Türkiye otomotiv pazarında yılın ilk altı ayının beklendiği gibi geçtiğini dile getiren Çağdaş, pazarda yeterli stok fazla olsaydı daha fazla araç satılabileceğini ancak yılın ikinci yarısında ilk yarı yılda takip ettikleri stok politikasından farklı olarak daha seçerek ve daha fazla temkinli olarak stok dizayn ettiklerini bildirdi.
“Satışlar gerçekçi değildi”
Otomotiv pazarında ocak-haziran döneminde özellikle spekülatif talebin öne çıktığını dile getiren Çağdaş, “Ekonomik beklentiler, kurların yükselmesi, daha da yükselecek olması, faizlerin artması, tüketici kredilerinin oldukça kullanması zor hale gelmesi gibi beklentilerimiz zaten vardı. Yani ekonomik istikrar programının uygulanması birtakım tabii zorlukları da beraberinde getiriyor.
Bu özellikle ocak-haziran döneminde bakıldığında satışların yüzde 40-45’inin spekülatif amaçlı alımlardan kaynaklı olduğunu net olarak ben kendi markamız için söyleyebilirim. Pazarda da çok değişik olduğunu açıkçası düşünmüyorum.” ifadelerini kullandı.
"İkinci el araç için denetim şart"
Özellikle ikinci el piyasasındaki fiyat dengesizliklerinin hem haksız kazanca hem de vergi kaybına yol açtığını kaydeden Çağdaş, şöyle devam etti:
“Bunun için bir takımda bir girişimlerimiz oldu.

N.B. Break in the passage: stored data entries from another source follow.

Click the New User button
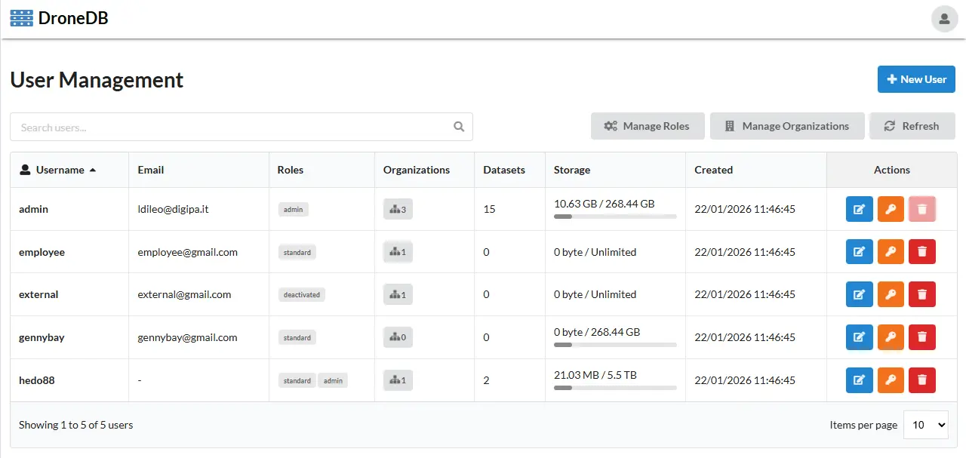 [916, 79]
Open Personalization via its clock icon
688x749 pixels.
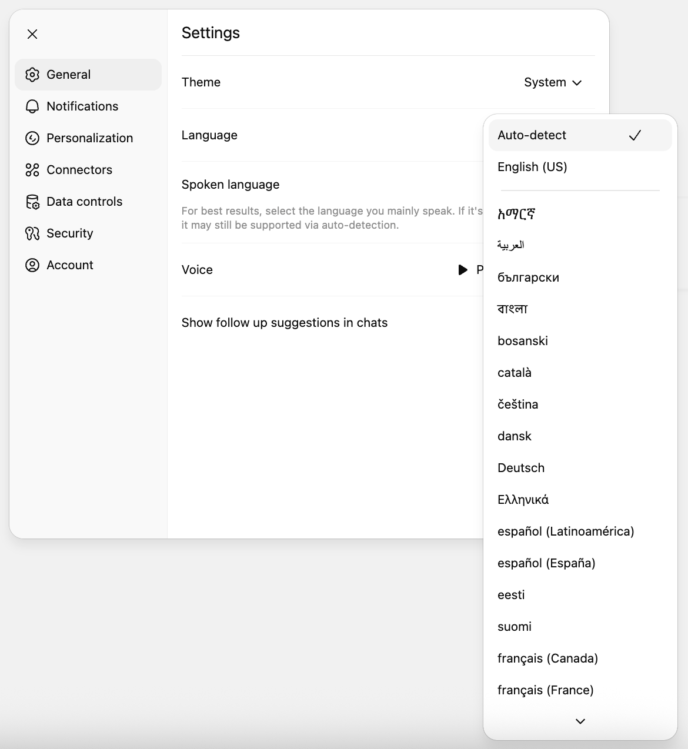pyautogui.click(x=32, y=138)
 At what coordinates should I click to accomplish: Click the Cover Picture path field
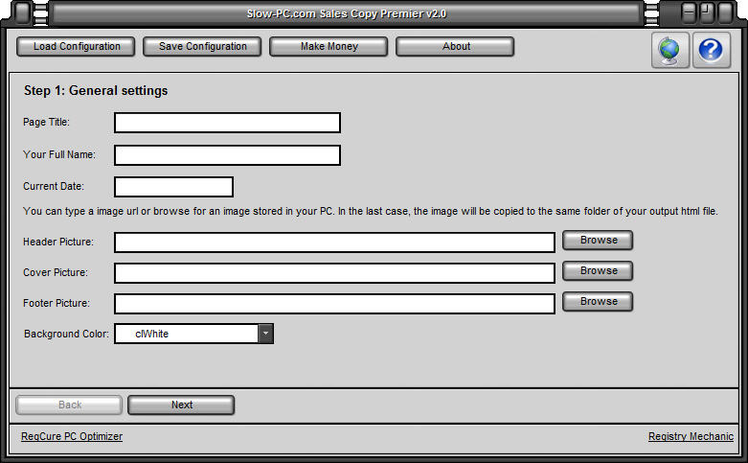(334, 273)
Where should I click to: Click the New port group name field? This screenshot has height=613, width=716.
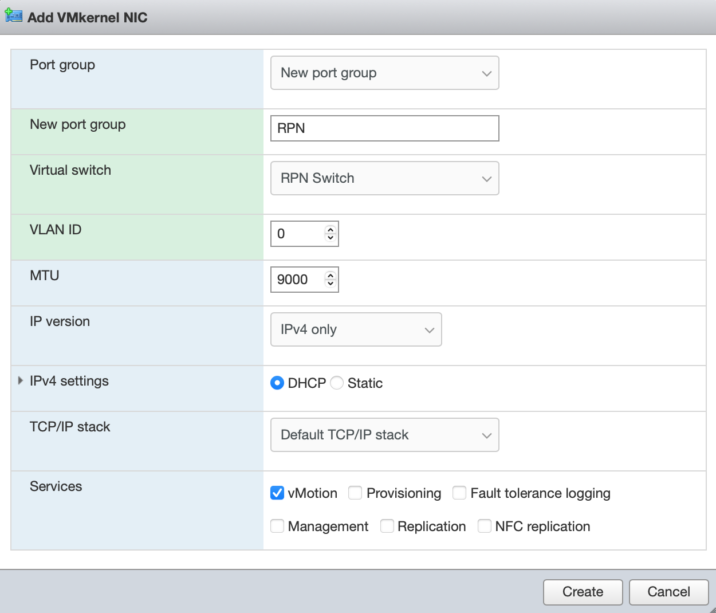point(384,128)
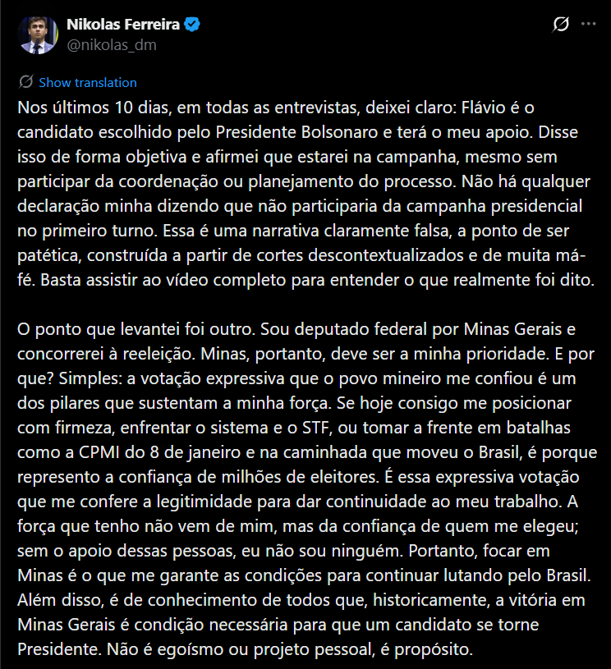Open the three-dot more options menu
611x669 pixels.
pos(588,25)
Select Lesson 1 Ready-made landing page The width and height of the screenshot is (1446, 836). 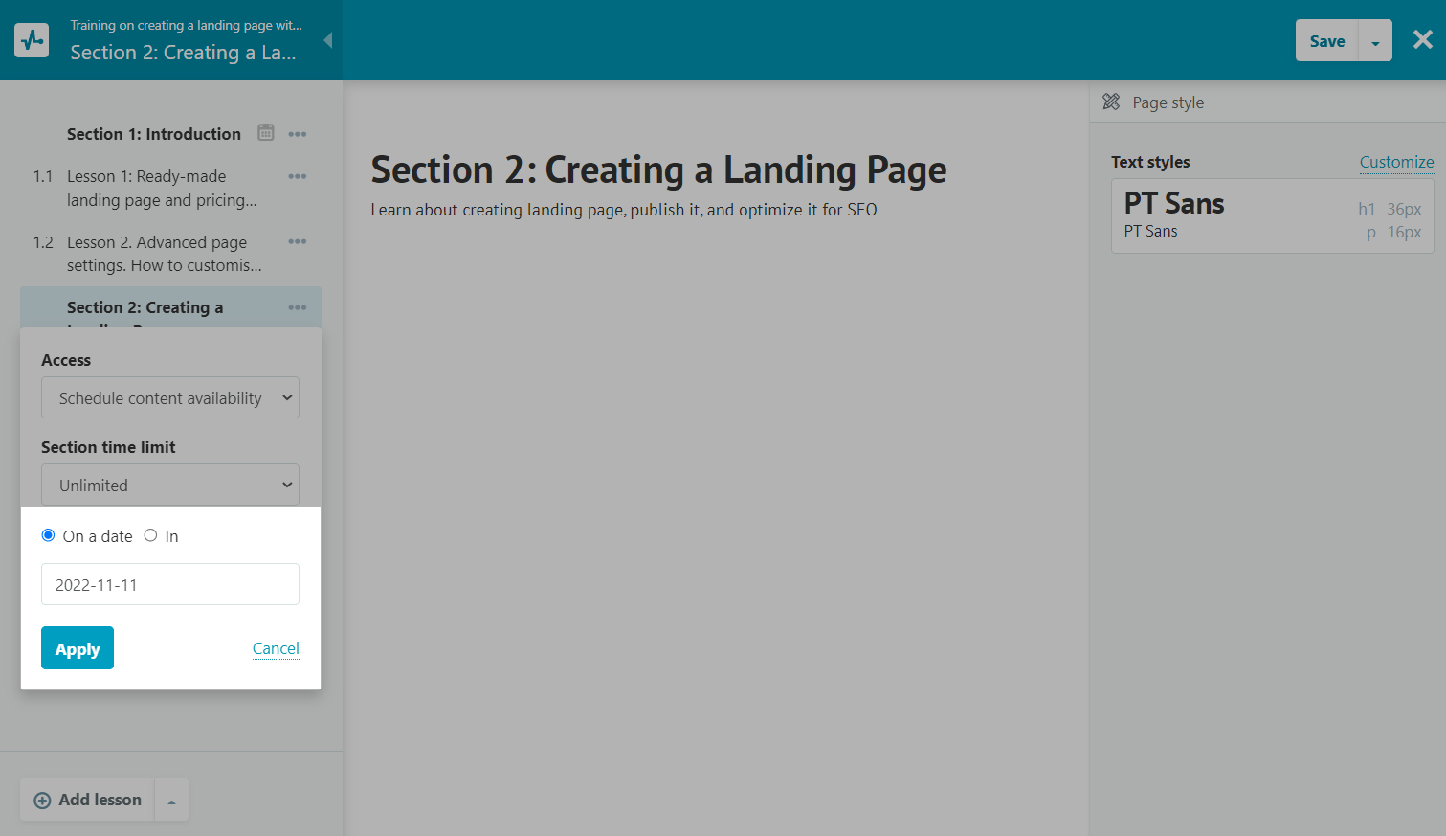161,188
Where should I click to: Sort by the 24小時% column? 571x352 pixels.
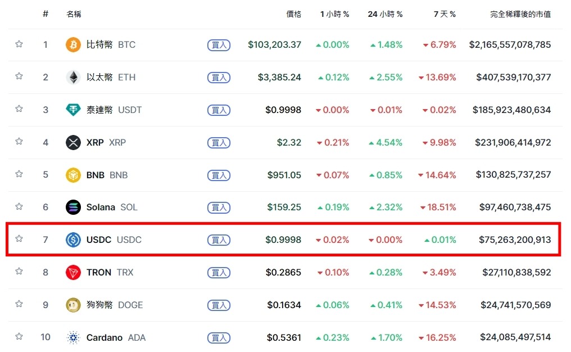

Çünkü bu haksız kazanç bir anlamda. Çok ciddi de bir vergi kaybıydı. “Bu sebeple Ticaret Bakanlığı'nın son dönemde almış olduğu tedbirler işe yaradı. İkinci el piyasasının rehabilite edilmesi lazım ve ikinci el araç ticareti yapanların çok ciddi ve dikkatli şekilde gözden geçirilmesi lazım.”
“Talep fazlası olmaz”
Berk Çağdaş, yılın ikinci yarısı için daha dengeli bir pazar beklediklerini ifade ederek, şunları kaydetti:
“İlk altı ayda yaklaşık 556 bin araç satıldı. Ama bu ‘Acaba 2023’te bir milyonu geçer mi?’ diyenler var. Hatta bir buçuk milyon yönünde söylentiler var. Ben bunlara çok katılmıyorum. Otomotiv sektöründe belirli bir mevsimsellik döngüleri vardır. Normal yıllarda daha açık bir şekilde gözüküyor idi.

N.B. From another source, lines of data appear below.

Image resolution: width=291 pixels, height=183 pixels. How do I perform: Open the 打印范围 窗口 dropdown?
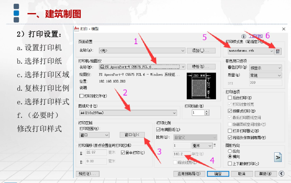[107, 135]
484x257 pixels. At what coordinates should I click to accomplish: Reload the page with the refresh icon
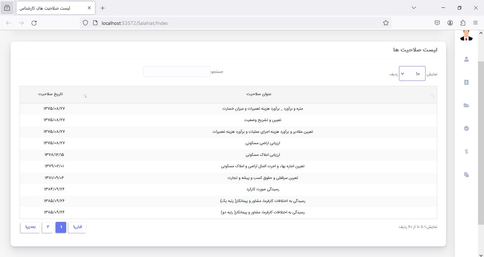tap(34, 23)
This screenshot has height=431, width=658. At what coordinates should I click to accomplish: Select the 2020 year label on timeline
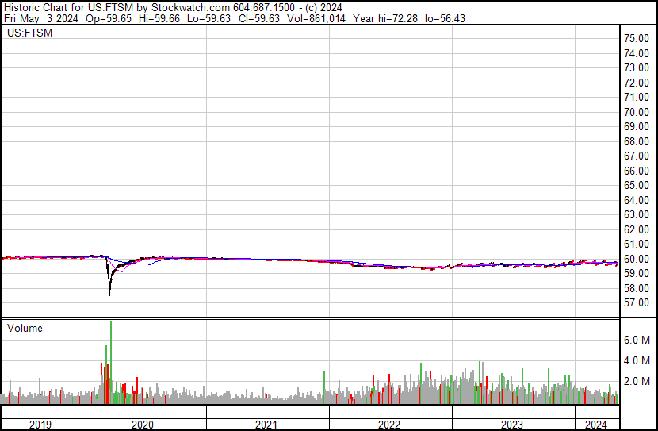click(x=143, y=425)

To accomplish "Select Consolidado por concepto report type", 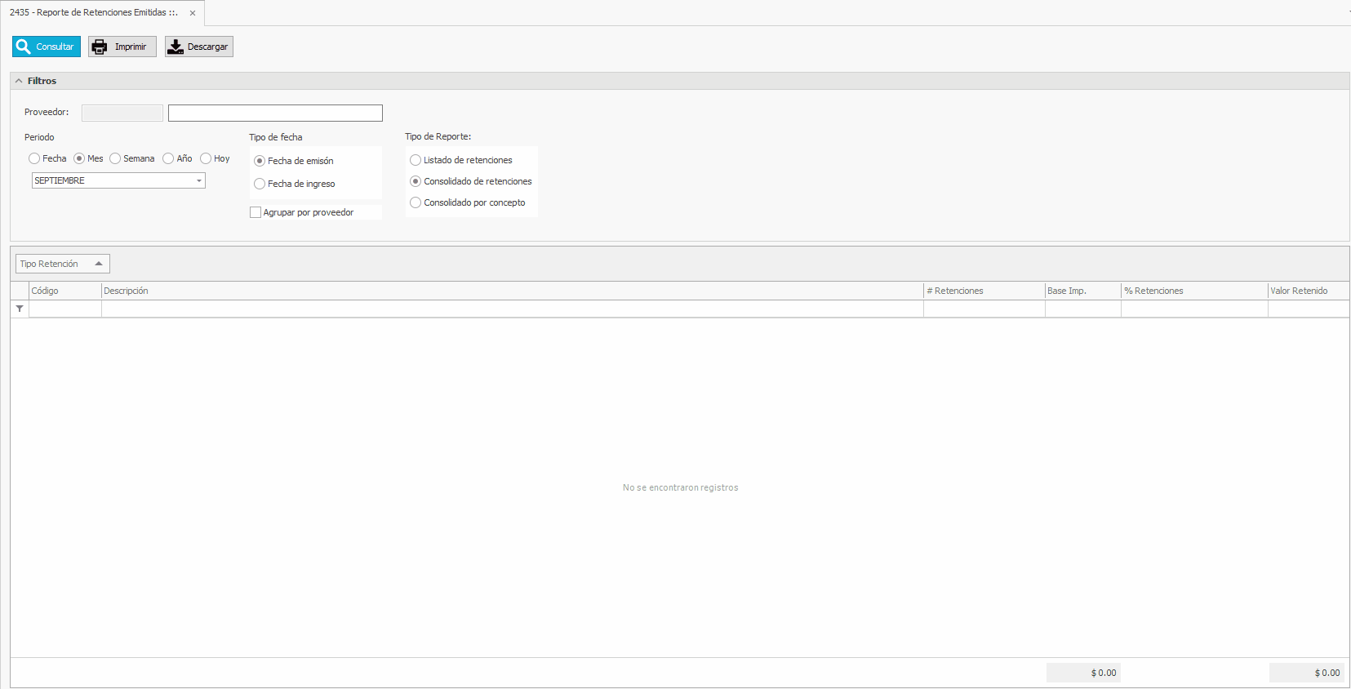I will [416, 202].
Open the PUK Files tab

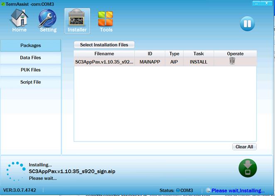[31, 70]
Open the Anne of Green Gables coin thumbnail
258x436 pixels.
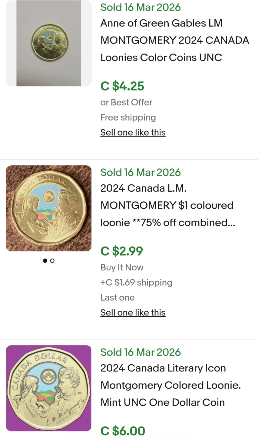(49, 43)
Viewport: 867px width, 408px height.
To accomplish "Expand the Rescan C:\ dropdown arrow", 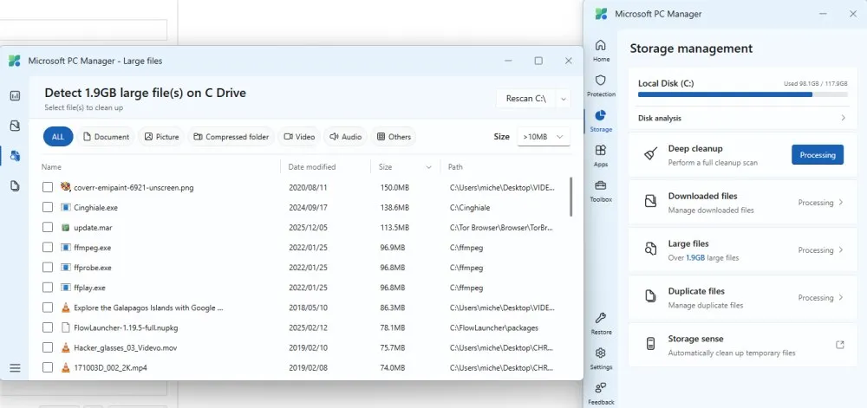I will [564, 99].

Ama tabii talebin bu kadar arzın gerisinde kalması, üretim-tedarik zincirinde sıkıntılar yaşanması, sıfır araç temininde zorluklar yaşanması, enflasyonist baskılar sebebiyle fiyat artışlarının ikinci el yoluyla ciddi bir kazanç kapısı elde edilmek istenmesi vesaire gibi unsurlar yılın ikinci yarısında özellikle eylülden sonra çok etkili olmayacaktır diye düşünüyorum. Talepte gerileme, bir beklemeye geçiş, normal talebin önünde bir arz, yani bir miktar stok oluşmaya başlaması durumu, bayilerde de distribütörlerde yaşanacaktır. Dolayısıyla ben ikinci yarı yılda birinci yarı yıl gibi bir talep fazlasının olacağını zannetmiyorum.”

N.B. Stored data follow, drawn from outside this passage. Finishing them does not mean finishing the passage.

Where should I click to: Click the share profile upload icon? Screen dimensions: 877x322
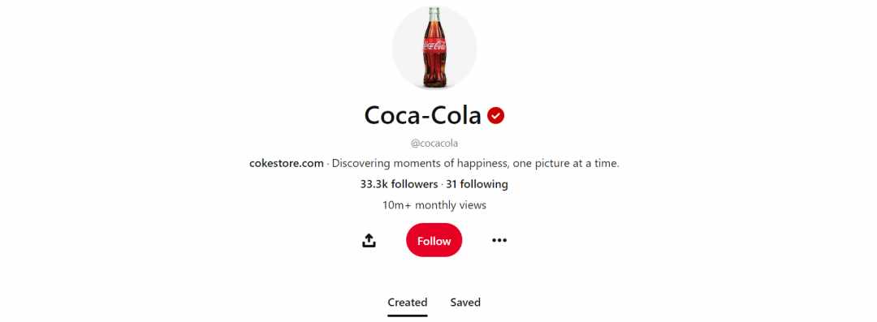point(369,240)
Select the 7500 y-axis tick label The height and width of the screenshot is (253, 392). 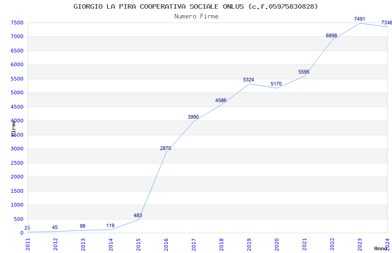pos(17,23)
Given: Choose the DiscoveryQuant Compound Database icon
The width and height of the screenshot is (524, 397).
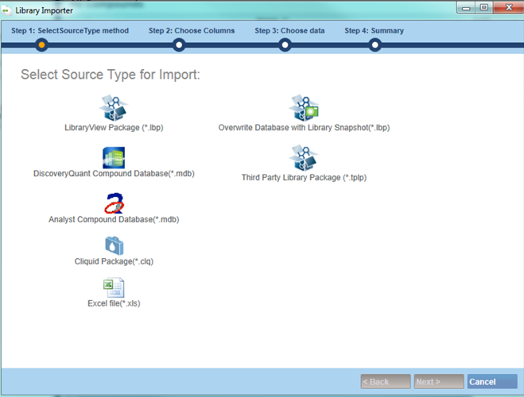Looking at the screenshot, I should point(114,156).
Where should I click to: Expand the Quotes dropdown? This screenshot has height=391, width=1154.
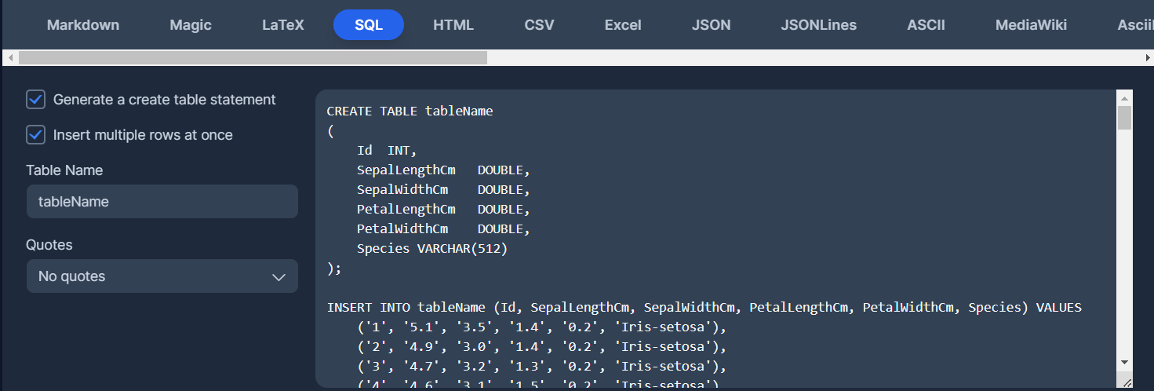coord(162,276)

Berk Çağdaş, Ticaret Bakanlığı'nın ikinci el otomotiv pazarındaki fiyat dengesizliklerini gidermek adına ikinci el sitelerinde yoğun kontrollere başladığını ancak bunun ilana sembolik fiyat konularak aşılabildiğini ve bu yüzden daha yoğun tedbirler alınması gerektiğini sözlerine ekledi.